Serdecznie pozdrawiam, życząc dużo słoneczka.

środa, 24 lutego 2016

Upominkowa chusta - Publiczna

W ubiegłym roku zobaczyłam na blogu Dagi  YELLOW MLECZYK chustę o nazwie Publiczna.
Zachwyciłam się jej prostotą i delikatnym, wyrazistym wzorem.
Taka inna, chciałam taką wykonać.
W październiku wybrałam wełenkę w kolorze czerwonego wina i rozpoczęłam robótkę.
Miała być dla córki na prezent świąteczny. Pokazywałam zaczątek robótki TU.
Los zmienił  możliwości i potrzeby, wykończenie czeka na lepszą chwilę...
Teraz wykonałam taką dla bardzo miłej osóbki w kolorze beżowo-szarym, to kolor, który lubi.

Chustę wykonałam z 60 gram włóczki Roma, drutami na żyłce nr 3,5.
Rozmiar chusty; długość(najdłuższe ramie) 160 cm, wysokość 75 cm.
Wełenka doskonale się blokuje. Chusta jak waga wskazuje jest lekka i zwiewna.

Życzę samych miłych chwil każdego dnia. Pozdrawiam. 

poniedziałek, 22 lutego 2016

Skarpety

    Trudno mi się zabrać za poważne dzierganie, zatem robię proste najzwyklejsze skarpety. Bez wzoru, proste, krótkie.
Takie są najwygodniejsze do noszenia.
 Skarpety robiłam z włóczek przeznaczonych do wyrobu skarpet, drutami na żyłce nr 2.
       
Dziękuję za odwiedziny i miłe słowa.
Serdecznie pozdrawiam, życząc dużo słoneczka.

poniedziałek, 15 lutego 2016

Smutna czapka z szalikiem i wesołe ręcznie malowane

 Z potrzeby chwili powstał komplet; czapka i ciepłe otulenie szyi.
      Czapkę i szalik zrobiłam z 18 dag, drutami na żyłce nr 5.
     Dzianie czapki rozpoczęłam od ściągacza w okrążeniach,  następnie 10 cm ściegiem prostym, same oczka prawe.
Zmniejszałam ilość oczek przez zamykanie co 6 oczek w co drugim okrążeniu. 
     Szalik po prostokąt o wymiarach 28 cm x 100 cm. Na dwa cm przed zamknięciem oczek wykonałam dziurki.
Guziki przyszyłam  na dłuższym boku prostokąta.
To prosta robótka wykonana tylko oczkami prawymi..
     Nie znam nazwy włóczki, to coś ze starych zapasów. Skład to chyba akryl.
Przypomina bukle. Jest cieplutka i milutka.

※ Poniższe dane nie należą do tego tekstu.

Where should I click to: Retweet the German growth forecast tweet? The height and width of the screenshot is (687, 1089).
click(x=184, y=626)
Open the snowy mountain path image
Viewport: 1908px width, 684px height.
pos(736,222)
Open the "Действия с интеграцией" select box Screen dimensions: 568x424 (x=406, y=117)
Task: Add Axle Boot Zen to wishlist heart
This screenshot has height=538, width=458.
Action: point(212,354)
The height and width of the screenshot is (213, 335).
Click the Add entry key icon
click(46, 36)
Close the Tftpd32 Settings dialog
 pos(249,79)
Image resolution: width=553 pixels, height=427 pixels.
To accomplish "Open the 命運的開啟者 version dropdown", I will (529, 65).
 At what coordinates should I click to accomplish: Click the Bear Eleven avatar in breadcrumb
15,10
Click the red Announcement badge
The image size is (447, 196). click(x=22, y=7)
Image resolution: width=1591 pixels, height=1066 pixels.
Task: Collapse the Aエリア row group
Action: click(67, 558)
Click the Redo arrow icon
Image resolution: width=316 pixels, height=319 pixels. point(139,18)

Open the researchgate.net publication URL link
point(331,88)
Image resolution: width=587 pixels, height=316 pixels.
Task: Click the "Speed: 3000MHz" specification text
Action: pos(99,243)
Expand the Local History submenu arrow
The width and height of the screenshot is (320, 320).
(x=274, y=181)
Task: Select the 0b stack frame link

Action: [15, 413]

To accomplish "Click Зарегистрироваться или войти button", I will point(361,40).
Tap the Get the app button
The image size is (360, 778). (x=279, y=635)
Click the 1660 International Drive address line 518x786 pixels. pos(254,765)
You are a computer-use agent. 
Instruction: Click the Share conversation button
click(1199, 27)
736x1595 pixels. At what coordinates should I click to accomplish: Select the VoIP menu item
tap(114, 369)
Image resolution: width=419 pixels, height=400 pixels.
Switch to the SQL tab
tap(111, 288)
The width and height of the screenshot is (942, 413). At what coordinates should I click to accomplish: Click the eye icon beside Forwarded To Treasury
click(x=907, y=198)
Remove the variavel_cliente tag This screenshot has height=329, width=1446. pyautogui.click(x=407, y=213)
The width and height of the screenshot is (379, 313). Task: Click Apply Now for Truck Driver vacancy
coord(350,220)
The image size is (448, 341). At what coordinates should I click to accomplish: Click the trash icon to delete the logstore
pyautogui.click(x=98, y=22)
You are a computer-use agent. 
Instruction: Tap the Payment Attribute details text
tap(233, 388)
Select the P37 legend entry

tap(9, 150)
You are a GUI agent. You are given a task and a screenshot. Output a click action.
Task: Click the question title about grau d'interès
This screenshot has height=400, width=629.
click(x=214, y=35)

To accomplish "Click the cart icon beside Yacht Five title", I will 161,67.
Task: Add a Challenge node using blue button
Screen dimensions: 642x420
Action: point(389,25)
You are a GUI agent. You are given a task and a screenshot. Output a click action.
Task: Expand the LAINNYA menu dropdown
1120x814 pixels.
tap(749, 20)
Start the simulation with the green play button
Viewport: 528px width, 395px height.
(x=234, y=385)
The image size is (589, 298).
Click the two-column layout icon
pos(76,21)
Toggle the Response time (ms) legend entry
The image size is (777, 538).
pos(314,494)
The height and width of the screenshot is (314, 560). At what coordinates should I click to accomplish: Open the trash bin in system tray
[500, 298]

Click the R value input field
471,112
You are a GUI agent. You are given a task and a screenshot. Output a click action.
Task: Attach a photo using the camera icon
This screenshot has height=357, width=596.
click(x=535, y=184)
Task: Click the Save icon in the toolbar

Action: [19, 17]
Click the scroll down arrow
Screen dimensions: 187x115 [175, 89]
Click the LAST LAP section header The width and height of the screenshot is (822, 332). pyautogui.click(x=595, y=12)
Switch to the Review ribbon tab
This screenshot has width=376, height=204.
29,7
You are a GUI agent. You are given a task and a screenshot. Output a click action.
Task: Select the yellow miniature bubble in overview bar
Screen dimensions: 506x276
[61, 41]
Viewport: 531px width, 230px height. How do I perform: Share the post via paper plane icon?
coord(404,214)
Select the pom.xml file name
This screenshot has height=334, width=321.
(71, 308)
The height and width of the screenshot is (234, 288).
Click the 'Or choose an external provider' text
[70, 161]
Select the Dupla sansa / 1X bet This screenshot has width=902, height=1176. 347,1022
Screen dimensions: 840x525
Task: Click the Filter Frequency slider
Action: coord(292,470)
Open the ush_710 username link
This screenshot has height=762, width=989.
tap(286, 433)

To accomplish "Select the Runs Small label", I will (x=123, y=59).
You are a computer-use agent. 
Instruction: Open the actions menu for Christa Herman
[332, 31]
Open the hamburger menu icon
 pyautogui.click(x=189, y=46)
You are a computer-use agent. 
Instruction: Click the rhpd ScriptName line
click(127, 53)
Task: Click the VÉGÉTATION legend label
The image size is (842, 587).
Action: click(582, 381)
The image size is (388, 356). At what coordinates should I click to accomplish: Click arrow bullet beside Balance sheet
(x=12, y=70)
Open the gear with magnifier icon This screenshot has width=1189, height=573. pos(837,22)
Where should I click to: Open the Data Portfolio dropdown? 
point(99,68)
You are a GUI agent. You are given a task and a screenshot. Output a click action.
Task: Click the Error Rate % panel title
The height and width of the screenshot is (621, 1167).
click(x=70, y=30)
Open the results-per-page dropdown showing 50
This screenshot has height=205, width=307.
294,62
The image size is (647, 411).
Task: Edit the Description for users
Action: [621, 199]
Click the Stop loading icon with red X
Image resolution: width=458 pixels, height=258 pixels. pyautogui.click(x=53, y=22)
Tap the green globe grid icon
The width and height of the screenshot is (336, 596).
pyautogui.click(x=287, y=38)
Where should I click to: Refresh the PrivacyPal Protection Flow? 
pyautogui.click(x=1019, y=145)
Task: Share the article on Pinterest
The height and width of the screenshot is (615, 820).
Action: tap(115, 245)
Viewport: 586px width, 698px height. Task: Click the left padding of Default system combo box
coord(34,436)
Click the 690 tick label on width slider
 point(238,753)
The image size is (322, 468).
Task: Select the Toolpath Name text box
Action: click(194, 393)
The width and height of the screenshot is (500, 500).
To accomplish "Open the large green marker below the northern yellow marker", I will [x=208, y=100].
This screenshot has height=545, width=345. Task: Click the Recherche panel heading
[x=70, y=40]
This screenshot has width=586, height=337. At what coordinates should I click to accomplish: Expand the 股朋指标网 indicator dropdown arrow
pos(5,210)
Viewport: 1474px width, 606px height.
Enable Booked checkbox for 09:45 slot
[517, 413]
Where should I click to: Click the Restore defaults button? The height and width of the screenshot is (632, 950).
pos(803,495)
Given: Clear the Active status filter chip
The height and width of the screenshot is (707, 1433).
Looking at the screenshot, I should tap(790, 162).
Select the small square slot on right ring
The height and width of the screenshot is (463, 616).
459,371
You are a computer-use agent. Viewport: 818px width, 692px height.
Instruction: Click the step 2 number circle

    Ręcznie malowane kubki otrzymałam od wnuczki. Lubi rozweselać mnie swymi pracami.
Bardzo mi się podobają, więc chwalę się nimi.


Dziękuję Wam za zaglądanie do mnie i radowanie mnie Waszymi ciepłymi słowami.
Pozdrawiam, życząc miłego tygodnia.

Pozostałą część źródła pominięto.